### Brano di testo
####

Brulotti

L’11 novembre 1887

Voltairine de Cleyre
Lasciate che cominci con una confessione. Una confessione di cui mi rammarico e mi vergogno, ma è soltanto di fronte a un grande sacrificio che impariamo l'umiltà, e se i miei compagni sono stati pronti a sacrificare le proprie vite per ciò in cui credevano, allora io sono pronta a sacrificare il mio orgoglio. In realtà non vorrei farlo, poiché credo che le affermazioni personali siano irrilevanti, ma sono convinta che in questo momento possa servire a incoraggiare quei nostri sostenitori scoraggiati dalla recente esplosione di violenza. Inoltre, spero possa indirizzare coloro che la pensano come una volta la pensavo io a fare come io feci in seguito.

####

### Materiale fornito
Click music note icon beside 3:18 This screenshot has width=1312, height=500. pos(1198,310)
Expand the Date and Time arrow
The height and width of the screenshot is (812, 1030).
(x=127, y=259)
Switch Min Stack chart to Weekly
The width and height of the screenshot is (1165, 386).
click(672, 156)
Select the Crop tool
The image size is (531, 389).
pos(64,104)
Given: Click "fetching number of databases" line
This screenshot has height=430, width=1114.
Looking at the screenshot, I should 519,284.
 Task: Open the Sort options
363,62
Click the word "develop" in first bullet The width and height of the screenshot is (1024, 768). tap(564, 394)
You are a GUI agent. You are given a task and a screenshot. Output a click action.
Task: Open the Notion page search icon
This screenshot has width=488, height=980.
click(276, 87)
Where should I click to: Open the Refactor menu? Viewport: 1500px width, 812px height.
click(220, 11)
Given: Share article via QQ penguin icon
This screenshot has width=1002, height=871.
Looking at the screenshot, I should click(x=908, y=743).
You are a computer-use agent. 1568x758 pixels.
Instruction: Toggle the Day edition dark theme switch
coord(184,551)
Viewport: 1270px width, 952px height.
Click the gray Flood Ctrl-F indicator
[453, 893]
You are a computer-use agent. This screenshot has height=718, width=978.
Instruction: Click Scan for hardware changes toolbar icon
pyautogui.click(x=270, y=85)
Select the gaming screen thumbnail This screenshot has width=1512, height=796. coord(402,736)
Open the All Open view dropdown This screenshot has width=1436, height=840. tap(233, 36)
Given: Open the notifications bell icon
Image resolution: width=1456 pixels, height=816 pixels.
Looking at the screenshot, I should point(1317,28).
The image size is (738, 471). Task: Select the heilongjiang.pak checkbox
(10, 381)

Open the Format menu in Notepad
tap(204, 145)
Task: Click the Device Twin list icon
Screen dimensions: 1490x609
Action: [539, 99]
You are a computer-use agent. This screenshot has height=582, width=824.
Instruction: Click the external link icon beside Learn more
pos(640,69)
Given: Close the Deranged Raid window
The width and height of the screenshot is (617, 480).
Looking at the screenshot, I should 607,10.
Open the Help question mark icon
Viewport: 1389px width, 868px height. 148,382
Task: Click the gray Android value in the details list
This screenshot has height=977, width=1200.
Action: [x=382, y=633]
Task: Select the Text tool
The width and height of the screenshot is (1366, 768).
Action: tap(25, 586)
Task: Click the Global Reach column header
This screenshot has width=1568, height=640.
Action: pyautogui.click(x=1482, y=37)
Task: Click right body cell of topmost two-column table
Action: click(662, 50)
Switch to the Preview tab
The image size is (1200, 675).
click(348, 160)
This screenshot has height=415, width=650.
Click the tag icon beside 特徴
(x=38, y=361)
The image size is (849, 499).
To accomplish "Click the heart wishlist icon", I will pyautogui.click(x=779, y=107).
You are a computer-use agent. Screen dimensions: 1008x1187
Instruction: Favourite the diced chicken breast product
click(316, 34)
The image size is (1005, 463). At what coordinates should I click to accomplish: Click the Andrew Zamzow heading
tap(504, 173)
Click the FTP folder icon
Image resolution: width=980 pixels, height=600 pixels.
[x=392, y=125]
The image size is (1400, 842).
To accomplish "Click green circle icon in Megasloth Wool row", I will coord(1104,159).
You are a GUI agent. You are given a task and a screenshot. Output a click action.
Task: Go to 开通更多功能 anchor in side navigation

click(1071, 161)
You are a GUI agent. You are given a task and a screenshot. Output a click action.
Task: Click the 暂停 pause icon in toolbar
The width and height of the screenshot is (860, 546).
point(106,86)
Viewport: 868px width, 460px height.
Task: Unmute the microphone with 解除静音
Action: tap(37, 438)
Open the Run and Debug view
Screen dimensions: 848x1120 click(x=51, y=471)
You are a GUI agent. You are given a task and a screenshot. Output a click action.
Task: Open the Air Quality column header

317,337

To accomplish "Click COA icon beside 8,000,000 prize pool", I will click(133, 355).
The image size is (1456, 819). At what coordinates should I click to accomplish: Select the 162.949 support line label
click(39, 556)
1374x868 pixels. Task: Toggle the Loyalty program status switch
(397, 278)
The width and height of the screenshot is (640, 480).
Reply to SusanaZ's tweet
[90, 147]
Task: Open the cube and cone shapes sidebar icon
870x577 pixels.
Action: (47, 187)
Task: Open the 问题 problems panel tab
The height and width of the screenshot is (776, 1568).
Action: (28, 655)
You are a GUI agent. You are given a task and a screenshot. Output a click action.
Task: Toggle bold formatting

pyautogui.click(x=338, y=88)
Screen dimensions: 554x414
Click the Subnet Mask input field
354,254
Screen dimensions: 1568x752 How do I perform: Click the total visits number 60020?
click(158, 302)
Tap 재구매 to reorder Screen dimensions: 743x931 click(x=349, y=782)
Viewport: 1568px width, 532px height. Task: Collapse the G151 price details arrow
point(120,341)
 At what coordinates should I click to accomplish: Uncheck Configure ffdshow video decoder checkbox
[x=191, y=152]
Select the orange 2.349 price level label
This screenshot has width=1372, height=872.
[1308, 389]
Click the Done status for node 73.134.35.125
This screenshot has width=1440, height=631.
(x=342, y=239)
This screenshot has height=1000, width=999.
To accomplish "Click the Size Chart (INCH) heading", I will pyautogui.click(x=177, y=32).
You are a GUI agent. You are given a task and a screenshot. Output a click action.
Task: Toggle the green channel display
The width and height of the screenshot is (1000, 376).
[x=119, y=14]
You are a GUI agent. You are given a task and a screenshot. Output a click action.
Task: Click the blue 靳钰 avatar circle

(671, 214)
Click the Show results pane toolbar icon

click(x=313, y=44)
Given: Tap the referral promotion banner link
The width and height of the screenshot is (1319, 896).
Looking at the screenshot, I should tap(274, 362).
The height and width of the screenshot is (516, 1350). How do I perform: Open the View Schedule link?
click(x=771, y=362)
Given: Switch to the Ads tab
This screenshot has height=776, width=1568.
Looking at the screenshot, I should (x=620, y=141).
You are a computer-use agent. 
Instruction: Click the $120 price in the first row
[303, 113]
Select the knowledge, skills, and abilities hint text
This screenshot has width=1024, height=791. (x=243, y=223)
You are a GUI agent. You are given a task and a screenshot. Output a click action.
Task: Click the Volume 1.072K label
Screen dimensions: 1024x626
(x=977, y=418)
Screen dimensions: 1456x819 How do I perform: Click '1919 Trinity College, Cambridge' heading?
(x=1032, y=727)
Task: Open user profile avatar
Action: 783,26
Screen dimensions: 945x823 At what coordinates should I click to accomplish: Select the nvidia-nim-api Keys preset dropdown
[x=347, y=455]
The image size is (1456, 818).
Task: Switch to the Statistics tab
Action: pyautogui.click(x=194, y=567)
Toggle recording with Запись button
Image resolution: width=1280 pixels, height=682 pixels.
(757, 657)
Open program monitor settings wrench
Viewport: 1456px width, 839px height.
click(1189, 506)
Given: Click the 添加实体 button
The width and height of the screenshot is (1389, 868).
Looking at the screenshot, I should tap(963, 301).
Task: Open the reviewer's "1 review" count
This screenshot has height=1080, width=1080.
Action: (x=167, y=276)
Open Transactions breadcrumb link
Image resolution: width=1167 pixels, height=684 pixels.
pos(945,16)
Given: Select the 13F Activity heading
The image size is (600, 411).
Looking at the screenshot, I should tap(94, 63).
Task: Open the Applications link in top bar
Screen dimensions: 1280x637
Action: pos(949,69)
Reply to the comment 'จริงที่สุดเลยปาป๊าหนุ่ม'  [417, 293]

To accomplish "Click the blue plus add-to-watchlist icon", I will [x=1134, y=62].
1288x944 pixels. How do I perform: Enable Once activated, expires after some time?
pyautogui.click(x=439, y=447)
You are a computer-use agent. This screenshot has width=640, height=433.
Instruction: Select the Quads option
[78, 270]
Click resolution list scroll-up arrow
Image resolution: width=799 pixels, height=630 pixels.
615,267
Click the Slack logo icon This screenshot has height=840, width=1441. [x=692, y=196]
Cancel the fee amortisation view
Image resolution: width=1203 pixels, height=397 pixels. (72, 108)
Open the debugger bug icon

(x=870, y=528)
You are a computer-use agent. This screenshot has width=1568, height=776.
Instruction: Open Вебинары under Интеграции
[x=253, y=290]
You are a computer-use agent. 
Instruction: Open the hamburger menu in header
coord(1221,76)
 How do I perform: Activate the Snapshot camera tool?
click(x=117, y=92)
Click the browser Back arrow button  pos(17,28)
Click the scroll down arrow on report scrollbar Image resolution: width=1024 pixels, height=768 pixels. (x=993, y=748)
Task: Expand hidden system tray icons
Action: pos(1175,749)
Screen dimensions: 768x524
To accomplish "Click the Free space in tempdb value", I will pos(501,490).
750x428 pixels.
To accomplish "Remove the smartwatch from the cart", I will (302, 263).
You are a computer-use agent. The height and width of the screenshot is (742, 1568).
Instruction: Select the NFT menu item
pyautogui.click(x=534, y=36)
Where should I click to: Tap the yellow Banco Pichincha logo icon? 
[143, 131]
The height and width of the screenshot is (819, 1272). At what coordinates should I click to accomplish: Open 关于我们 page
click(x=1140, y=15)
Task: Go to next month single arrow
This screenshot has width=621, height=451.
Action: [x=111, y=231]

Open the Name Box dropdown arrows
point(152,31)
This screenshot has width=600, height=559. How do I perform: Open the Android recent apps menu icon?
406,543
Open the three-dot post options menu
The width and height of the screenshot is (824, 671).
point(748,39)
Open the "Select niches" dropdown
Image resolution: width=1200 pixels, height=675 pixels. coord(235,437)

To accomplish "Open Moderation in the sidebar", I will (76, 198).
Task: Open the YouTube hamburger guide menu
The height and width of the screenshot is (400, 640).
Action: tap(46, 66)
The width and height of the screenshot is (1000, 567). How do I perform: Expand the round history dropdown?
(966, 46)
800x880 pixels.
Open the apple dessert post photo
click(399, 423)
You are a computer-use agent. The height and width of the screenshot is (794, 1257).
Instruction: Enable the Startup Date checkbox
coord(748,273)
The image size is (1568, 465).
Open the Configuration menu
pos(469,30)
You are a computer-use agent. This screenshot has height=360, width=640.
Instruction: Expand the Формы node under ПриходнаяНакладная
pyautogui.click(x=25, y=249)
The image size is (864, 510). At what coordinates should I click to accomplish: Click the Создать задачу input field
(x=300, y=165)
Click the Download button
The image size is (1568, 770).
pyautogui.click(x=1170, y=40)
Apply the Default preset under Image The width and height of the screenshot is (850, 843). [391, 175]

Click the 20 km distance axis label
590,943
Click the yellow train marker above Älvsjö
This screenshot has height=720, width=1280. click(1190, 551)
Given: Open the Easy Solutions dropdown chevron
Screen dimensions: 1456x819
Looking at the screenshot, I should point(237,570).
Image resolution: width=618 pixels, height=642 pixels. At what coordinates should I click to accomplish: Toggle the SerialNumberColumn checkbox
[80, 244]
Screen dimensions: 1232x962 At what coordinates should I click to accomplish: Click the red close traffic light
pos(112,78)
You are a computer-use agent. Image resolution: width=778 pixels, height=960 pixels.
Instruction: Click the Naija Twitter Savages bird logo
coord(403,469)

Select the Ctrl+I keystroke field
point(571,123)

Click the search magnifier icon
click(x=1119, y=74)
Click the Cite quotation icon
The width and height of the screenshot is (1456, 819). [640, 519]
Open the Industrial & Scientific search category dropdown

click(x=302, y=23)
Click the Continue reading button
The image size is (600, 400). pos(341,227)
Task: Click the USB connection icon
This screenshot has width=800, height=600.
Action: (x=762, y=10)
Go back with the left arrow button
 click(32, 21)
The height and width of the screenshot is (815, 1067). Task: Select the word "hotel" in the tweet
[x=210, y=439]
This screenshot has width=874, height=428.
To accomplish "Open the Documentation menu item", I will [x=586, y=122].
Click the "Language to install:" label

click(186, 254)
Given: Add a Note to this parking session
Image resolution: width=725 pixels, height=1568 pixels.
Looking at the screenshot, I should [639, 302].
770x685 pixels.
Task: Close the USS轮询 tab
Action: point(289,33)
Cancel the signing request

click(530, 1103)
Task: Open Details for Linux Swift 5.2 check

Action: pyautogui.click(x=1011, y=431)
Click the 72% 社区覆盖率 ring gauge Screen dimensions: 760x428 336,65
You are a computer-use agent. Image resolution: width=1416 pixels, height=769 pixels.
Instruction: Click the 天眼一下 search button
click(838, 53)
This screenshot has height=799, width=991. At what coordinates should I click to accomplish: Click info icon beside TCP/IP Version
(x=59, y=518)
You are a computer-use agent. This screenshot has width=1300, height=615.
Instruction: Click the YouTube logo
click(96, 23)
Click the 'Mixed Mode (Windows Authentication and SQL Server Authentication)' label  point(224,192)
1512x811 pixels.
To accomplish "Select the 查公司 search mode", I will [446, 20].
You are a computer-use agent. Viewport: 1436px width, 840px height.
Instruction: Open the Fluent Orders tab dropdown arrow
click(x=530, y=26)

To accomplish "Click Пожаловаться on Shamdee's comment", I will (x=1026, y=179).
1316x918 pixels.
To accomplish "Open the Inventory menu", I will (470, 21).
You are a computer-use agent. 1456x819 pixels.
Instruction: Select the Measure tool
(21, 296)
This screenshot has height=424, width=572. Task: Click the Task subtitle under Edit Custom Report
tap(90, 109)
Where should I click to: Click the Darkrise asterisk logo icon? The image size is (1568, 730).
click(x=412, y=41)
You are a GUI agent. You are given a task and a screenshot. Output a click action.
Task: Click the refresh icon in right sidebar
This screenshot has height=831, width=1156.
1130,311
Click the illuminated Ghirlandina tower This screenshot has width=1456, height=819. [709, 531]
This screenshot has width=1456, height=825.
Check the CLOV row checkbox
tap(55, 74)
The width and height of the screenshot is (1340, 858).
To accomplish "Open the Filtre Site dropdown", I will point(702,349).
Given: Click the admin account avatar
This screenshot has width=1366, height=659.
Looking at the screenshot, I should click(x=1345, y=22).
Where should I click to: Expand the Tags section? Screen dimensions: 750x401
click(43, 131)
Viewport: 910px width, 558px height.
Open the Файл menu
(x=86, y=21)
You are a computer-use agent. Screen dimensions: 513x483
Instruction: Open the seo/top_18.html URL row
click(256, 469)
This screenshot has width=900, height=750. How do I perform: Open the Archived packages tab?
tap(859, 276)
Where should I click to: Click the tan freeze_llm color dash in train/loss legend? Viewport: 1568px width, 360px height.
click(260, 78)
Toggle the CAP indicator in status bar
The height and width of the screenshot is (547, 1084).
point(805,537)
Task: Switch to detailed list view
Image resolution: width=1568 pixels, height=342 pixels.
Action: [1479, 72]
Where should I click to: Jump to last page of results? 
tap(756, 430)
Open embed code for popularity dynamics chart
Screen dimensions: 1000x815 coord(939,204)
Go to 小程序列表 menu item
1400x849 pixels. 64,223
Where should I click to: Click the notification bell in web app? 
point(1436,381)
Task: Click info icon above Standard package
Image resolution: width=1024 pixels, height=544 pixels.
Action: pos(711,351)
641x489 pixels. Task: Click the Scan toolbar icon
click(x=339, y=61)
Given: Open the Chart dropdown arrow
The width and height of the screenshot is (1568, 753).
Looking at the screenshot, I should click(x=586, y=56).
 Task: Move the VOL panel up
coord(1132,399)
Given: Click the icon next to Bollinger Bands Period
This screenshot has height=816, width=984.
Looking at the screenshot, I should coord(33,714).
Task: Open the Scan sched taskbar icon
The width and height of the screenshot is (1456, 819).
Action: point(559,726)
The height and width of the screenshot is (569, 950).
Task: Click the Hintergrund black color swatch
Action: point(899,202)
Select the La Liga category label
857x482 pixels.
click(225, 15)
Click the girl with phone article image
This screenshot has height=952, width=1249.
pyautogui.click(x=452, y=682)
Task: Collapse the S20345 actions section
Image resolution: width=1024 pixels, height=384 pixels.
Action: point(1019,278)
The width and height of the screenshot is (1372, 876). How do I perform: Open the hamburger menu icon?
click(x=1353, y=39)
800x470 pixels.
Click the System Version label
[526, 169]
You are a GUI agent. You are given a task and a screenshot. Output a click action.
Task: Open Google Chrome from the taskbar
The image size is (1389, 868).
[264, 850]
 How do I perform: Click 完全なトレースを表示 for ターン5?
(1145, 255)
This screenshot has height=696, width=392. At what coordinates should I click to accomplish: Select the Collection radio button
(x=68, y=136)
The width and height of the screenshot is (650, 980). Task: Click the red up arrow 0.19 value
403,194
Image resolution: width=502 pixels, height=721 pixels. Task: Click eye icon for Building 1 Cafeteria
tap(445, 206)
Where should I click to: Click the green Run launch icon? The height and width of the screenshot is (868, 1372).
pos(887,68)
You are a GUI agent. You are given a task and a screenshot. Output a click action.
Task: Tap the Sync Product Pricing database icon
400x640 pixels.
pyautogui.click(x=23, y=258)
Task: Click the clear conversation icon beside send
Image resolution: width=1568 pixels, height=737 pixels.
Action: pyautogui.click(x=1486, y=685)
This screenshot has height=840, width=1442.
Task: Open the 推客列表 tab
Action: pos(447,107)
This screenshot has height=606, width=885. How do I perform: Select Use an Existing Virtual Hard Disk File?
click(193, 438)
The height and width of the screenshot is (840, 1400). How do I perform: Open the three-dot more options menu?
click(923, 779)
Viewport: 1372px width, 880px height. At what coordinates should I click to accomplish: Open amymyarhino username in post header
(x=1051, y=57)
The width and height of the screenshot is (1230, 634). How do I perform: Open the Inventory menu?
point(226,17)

####

### Istruzioni
1. Elenca, nell'ordine in cui compaiono, le righe che nel brano di testo precedono il primo paragrafo.
2. Nel brano di testo, che cosa si dichiara pronta a sacrificare chi parla?

### Soluzioni
1.
- Brulotti
- L'11 novembre 1887
- Voltairine de Cleyre

2. Il proprio orgoglio.